** Entries shown follows **
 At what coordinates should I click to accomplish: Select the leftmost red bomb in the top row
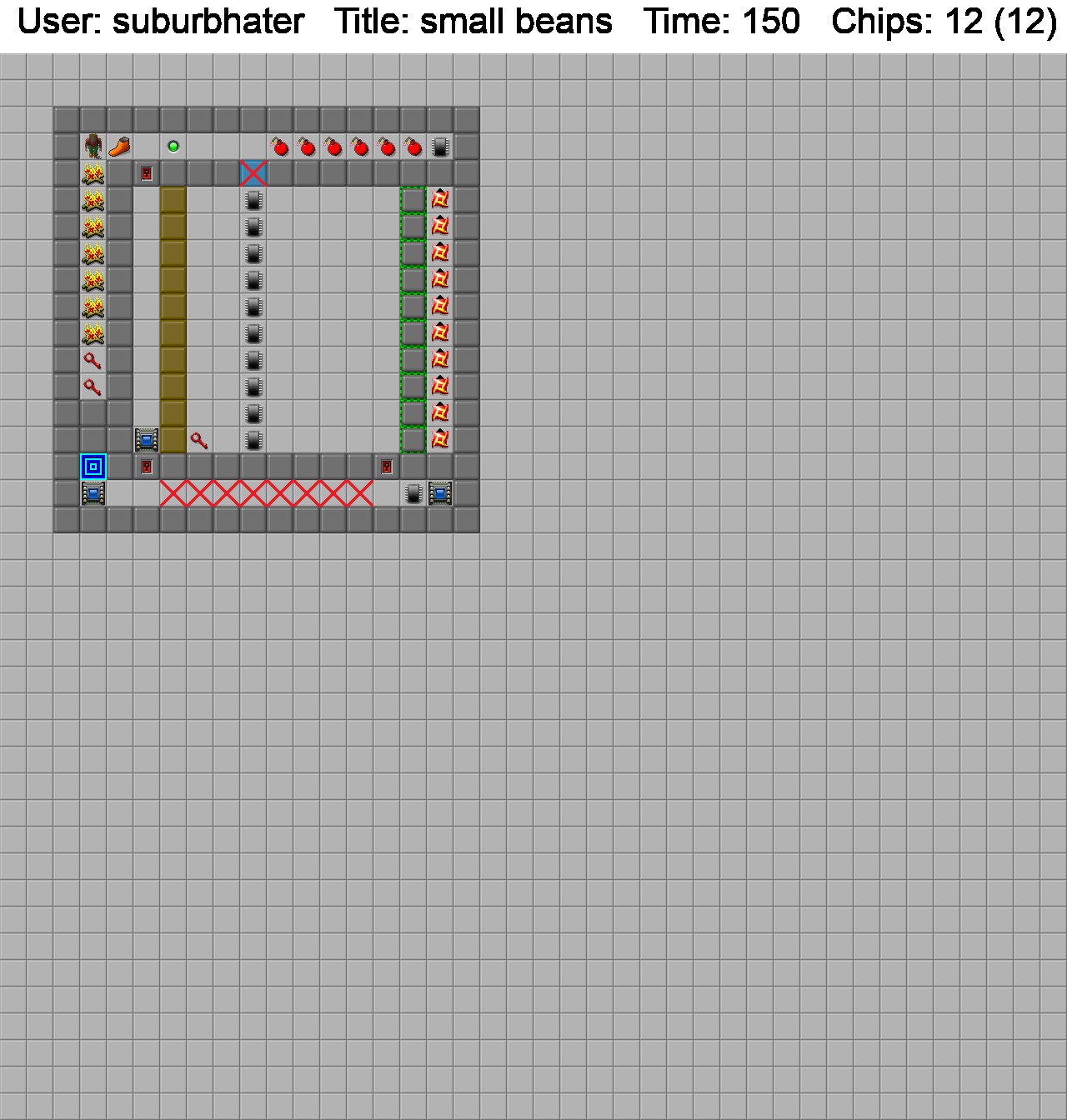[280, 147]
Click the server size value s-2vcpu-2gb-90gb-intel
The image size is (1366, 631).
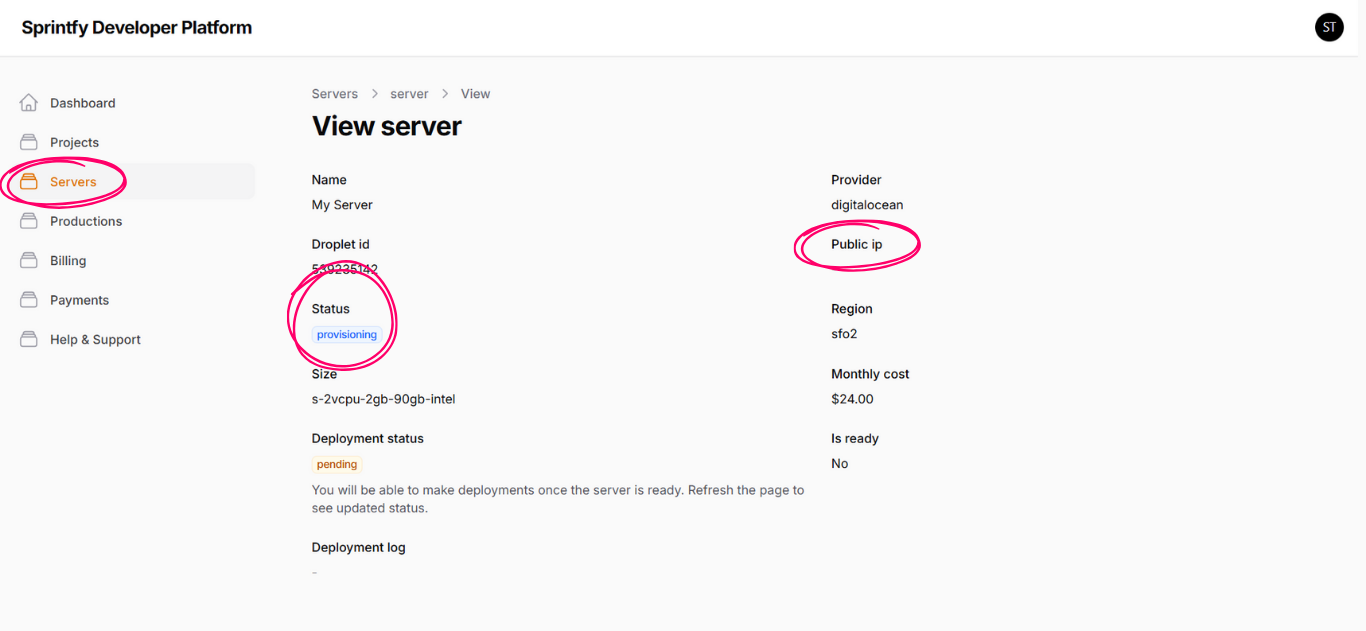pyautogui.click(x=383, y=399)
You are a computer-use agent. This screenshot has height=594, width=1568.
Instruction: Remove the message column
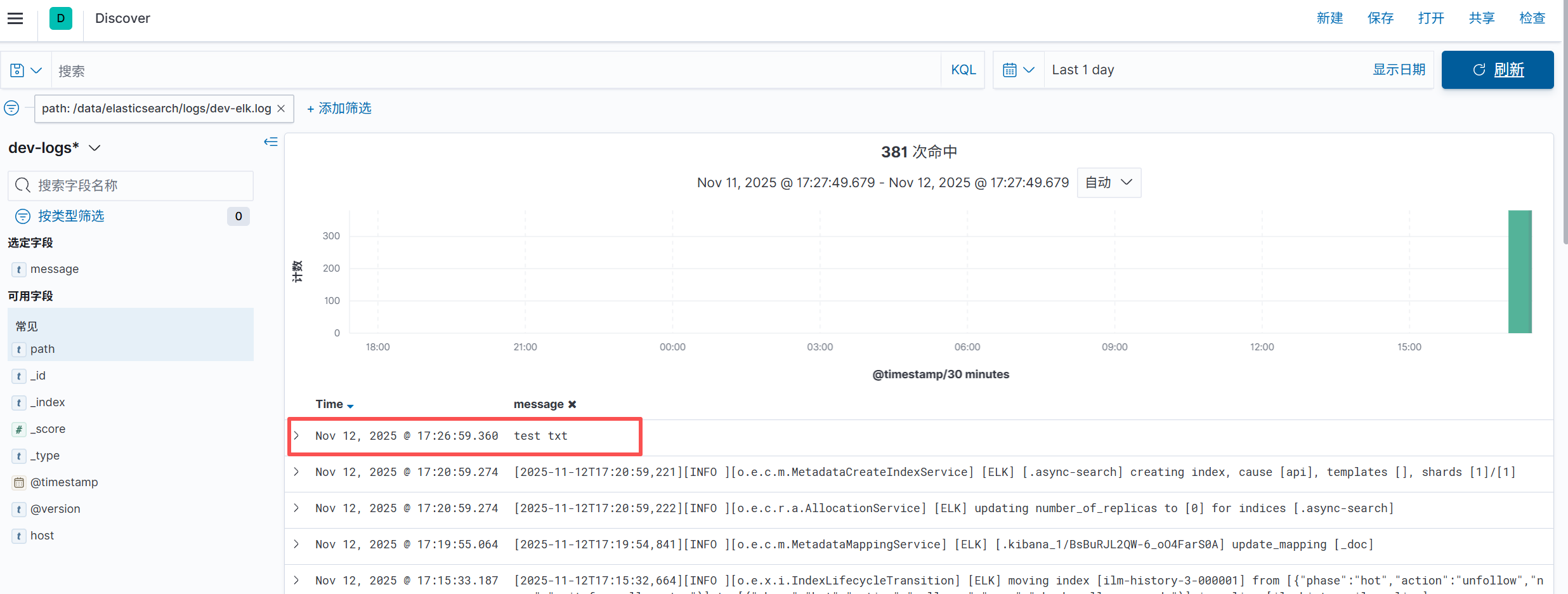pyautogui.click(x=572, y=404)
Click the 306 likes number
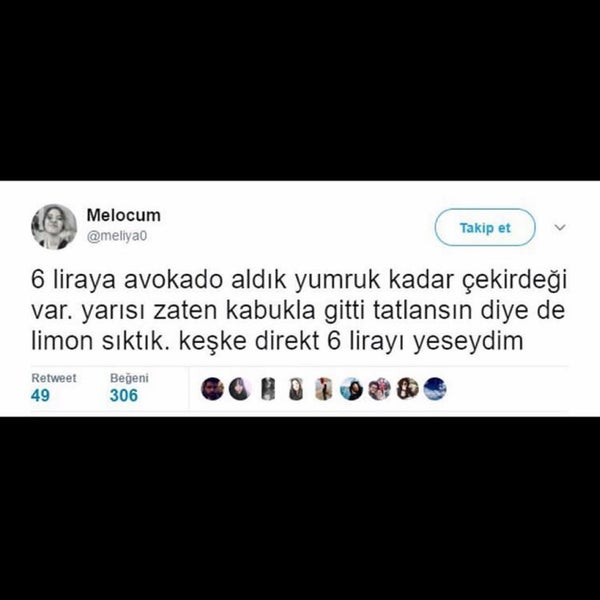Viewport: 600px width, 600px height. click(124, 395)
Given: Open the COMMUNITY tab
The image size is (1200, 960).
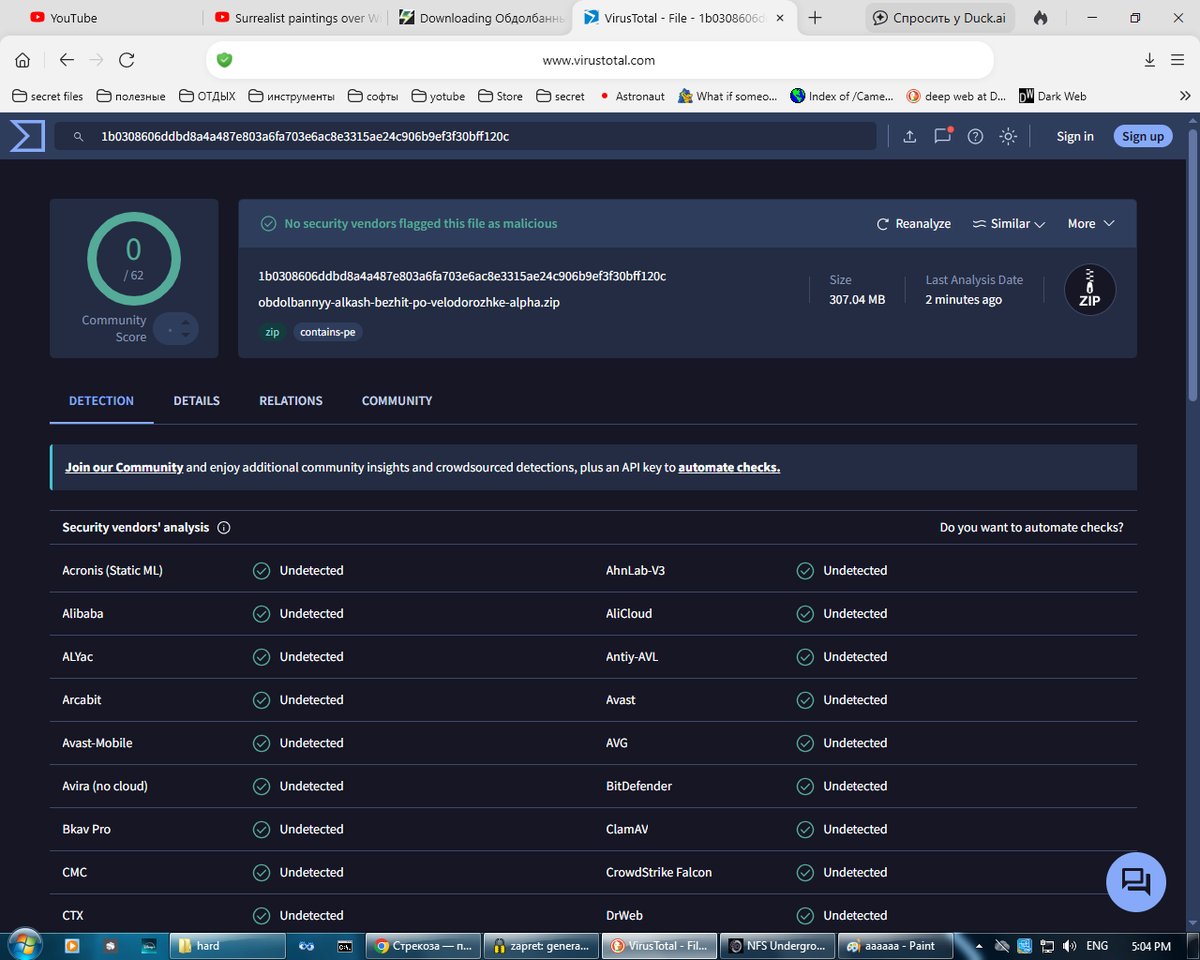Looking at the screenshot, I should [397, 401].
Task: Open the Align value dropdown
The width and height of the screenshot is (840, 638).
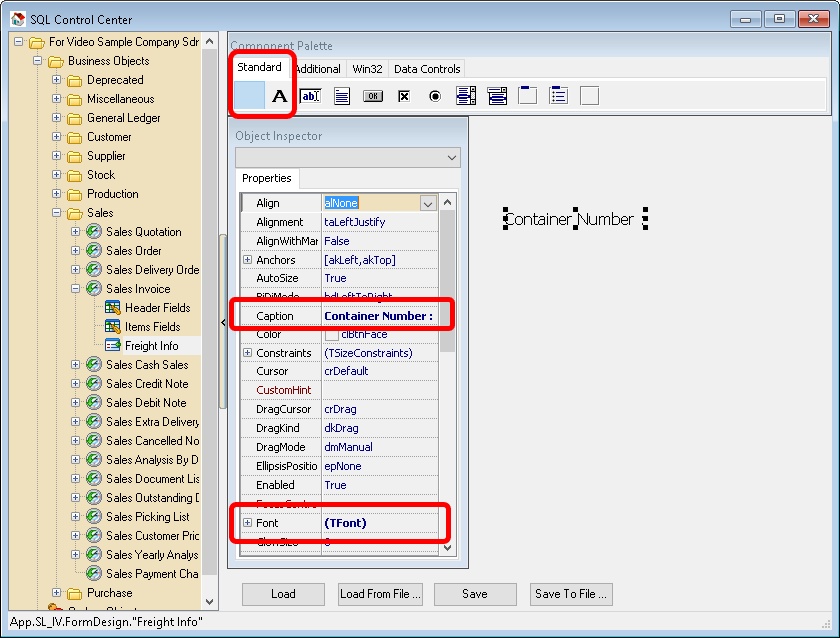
** End of Entries shown **
_Brief_
The expected reply is a number only, the tally of lines in the data where the word "value" is found.

_Response to the exercise_
2